**WORK TO DO**:
a - Answer these questions using the passage on learning Chinese:
(i) For about how long had Alex studied Chinese when he joined Beijing Film Academy?
(ii) Which organization created the Spring Buds Program, and in what year?
(iii) In which city did Jenny spend the pre-program summer?
b - Go on with the passage on learning Chinese from the point where it stops.

**SUPPLIED TEXT**:
Thirdly, how does Alex develop expertise in motivating himself to practice and perform on a higher level? When asked if he ever felt frustrated while learning Chinese, Alex answered, “all the time.” Learning Chinese and reaching advanced level is a long and arduous journey. It requires time, resources, resiliency and a comprehensive learning mechanism, including self-motivation. Fortunately, Alex was determined to invest years into learning Chinese from early on in his journey. However, he described a frustrating moment when he joined Beijing Film Academy as an advanced level language learner. He had studied Chinese for nearly seven years at the time, and lived in several cities in China for short periods. But he was all of a sudden surrounded by “male classmates who like to swear, all want to make movies and are artists in their own right.” Alex had a tough time understanding their conversations and described it as a particularly frustrating experience. Motivation challenges occur when there is a gap between one’s understanding of the situation and reality. One big difference between Alex and other less resilient learners was his strong desire to achieve career goals alongside his Chinese counterparts.
Jenny Liu, a heritage learner and social worker
Although Jenny’s parents made active efforts to introduce Chinese to her, she stated that learning Chinese as a means to understand her roots was not a very good motivator. When Jenny joined the MCFP, she finally had a chance to use Chinese to learn what interests her the most, public administration and NGOs in China. During the pre-program summer in Qingdao, China, she discovered the Spring Buds Program, a hope project created by the All-China Women’s Federation in 1989 to aid young Chinese female drop-outs to return to elementary or middle school. Jenny very soon decided to focus her research on the group and later moved to an underprivileged area in Shandong Province. Jenny had always sought out opportunities to improve her skills in reading, writing and presenting professionally. Therefore, when she had the opportunity to actually apply these skills in a field that she was knowledgeable about, she was highly motivated to bring her Chinese to the next level and perform in formal contexts (see Figure 3).

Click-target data
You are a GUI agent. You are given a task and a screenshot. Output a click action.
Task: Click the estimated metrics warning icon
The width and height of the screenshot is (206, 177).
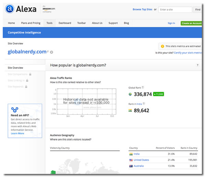click(x=162, y=46)
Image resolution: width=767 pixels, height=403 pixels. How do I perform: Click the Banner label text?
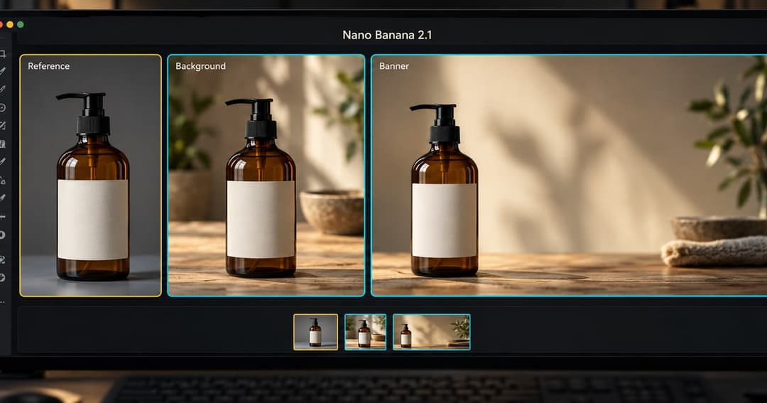pos(393,66)
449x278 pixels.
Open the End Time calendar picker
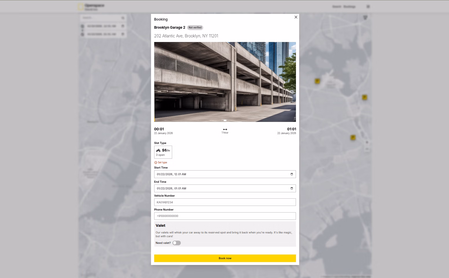pos(291,188)
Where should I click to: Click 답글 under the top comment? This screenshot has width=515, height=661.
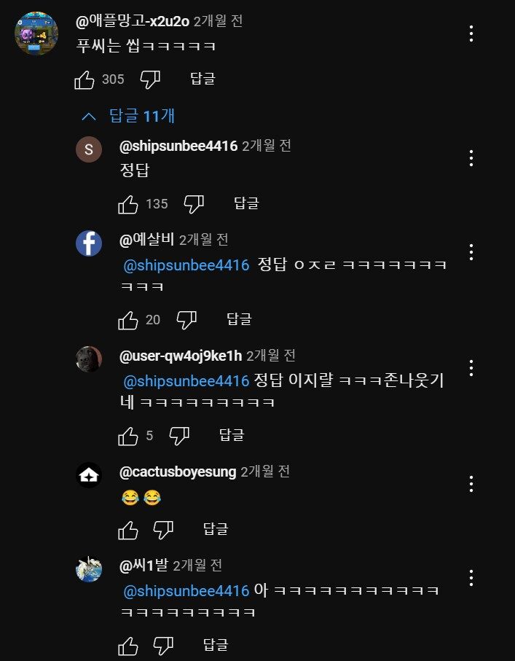coord(203,79)
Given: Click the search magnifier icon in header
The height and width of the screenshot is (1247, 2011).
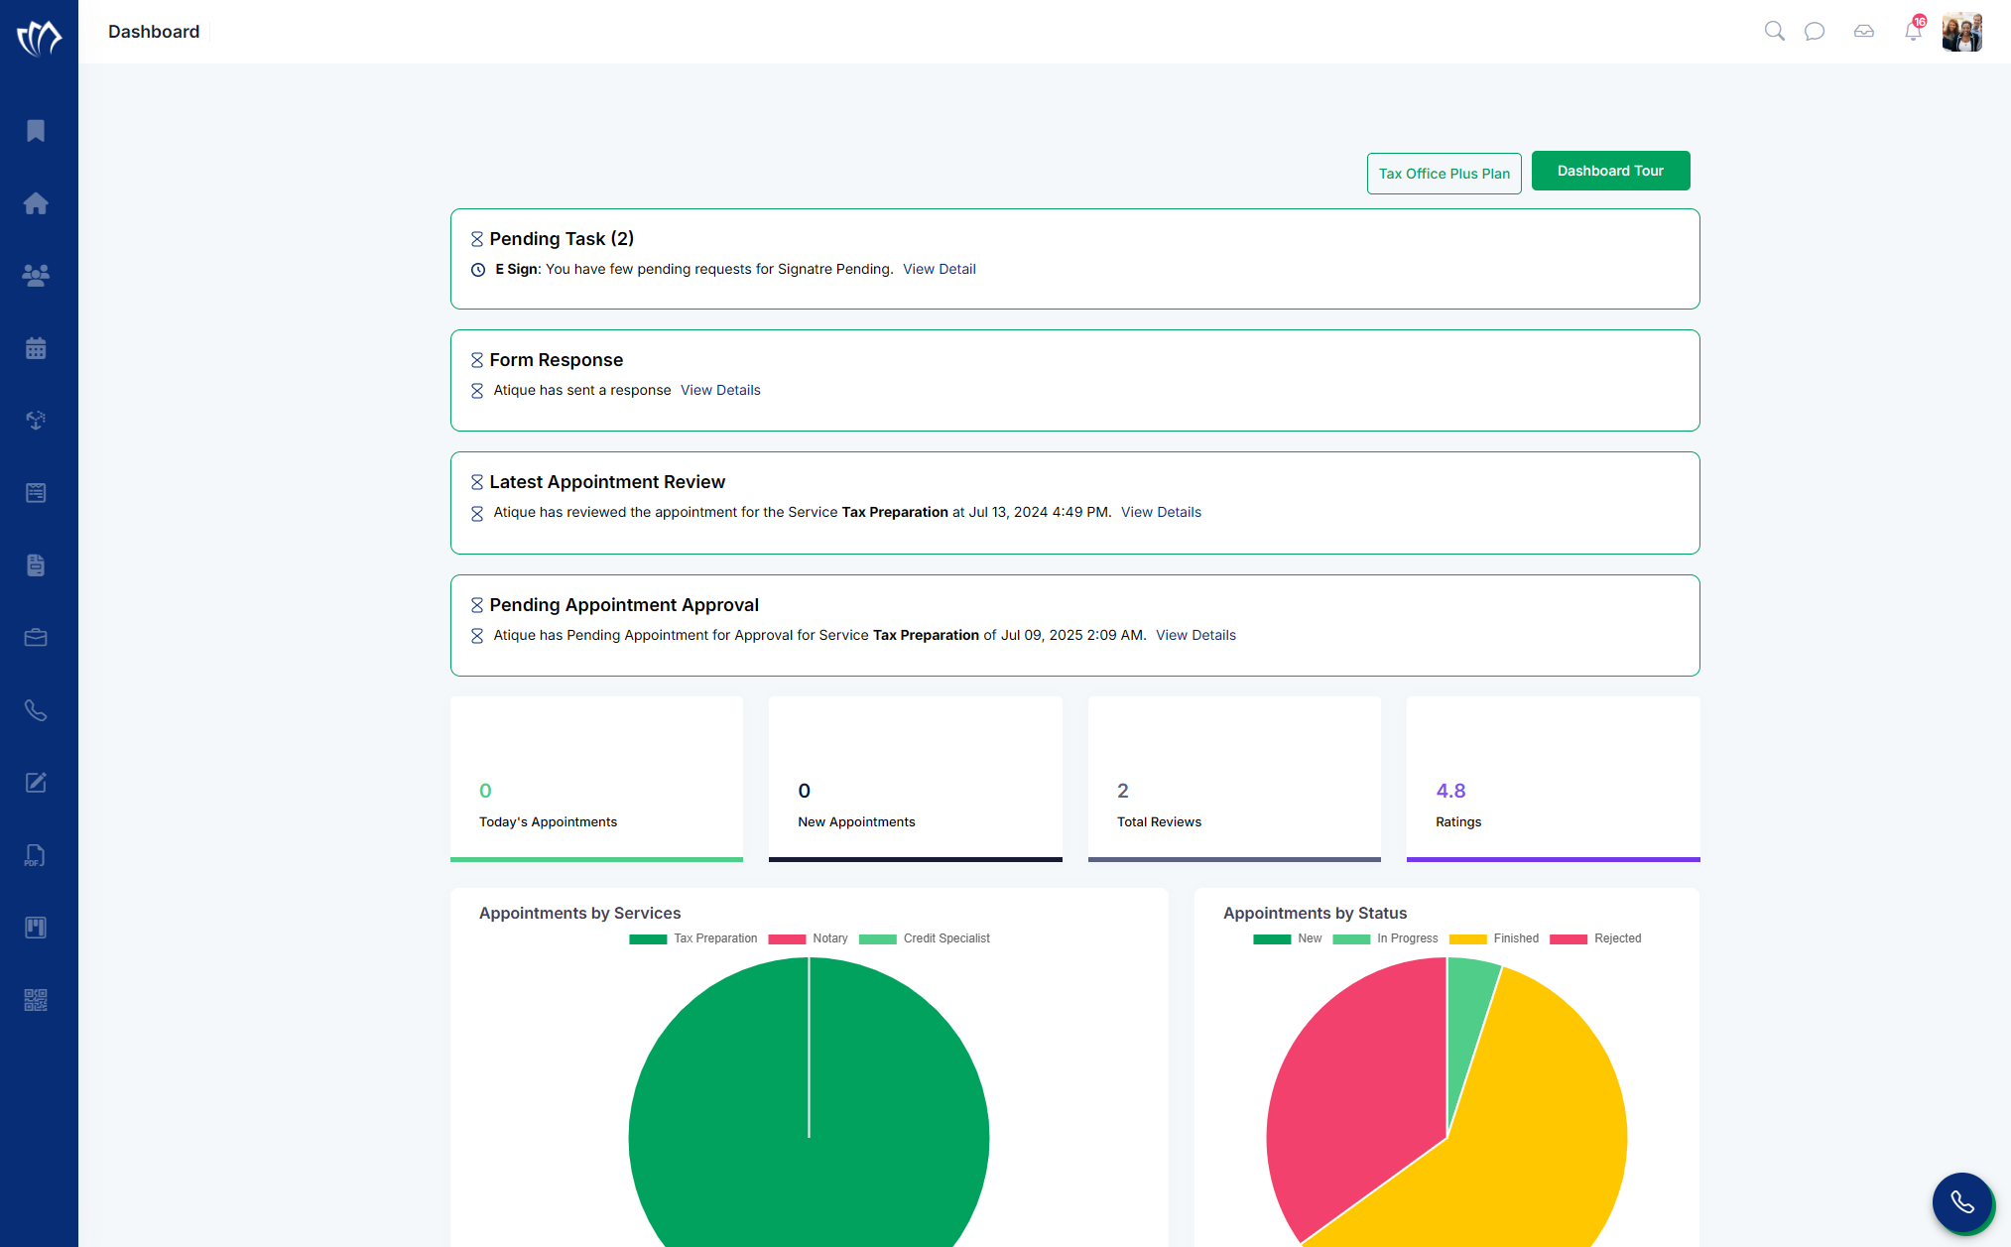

**EXPECTED ANSWERS**:
a -
(i) Nearly seven years.
(ii) The All-China Women's Federation, in 1989.
(iii) Qingdao, China.

b -
Figure 3: A Motivation Map of a Heritage Chinese Learner, Jenny
One hidden fact about Jenny’s learning of Chinese is that although she was sitting in the advanced-level Chinese classroom, she may not have established a comprehensive learning mechanism as her non-heritage peers. Chinese learners, such as Alex, have fully experienced both success and failures along the journey of reaching advanced level. Over the years, they are able to identify the specific learning strategies that work best for them and understand how to motivate themselves. However, Jenny had never learned Chinese intensively before attending the MCFP. Regardless of her Chinese proficiency level, she was actually experiencing a critical transition period when joining the program. This became a motivational challenge for Jenny since she no longer was the most fluent Chinese speaker in the classroom (see Figure 3).
How does this cyclic structure (Figure 1) fit in Jenny’s case? Different from Alex who made a lot of Chinese friends during his internship, Jenny did not establish a strong personal relationship with colleagues. As she recalled, “being a Chinese-American, people had different standards for me in terms of my Chinese level. If it was not perfect, there would be a problem. So sometimes that was frustrating…My boss and colleagues would say ‘Your parents should have taught you Chinese!’ And I would be like ‘Yeah, they did.’ She obviously had never been to the U.S. and had no idea what it was like.” In most areas in China, people expect foreigners to know very little about Chinese and tend to generously praise a foreigner’s Chinese. Unfortunately, American-born Chinese are placed in a different category by Chinese people and expectations for their Chinese skills tends to be unrealistically high. Thus, it is difficult for Jenny to connect with those who blame her parents for not teaching her Chinese.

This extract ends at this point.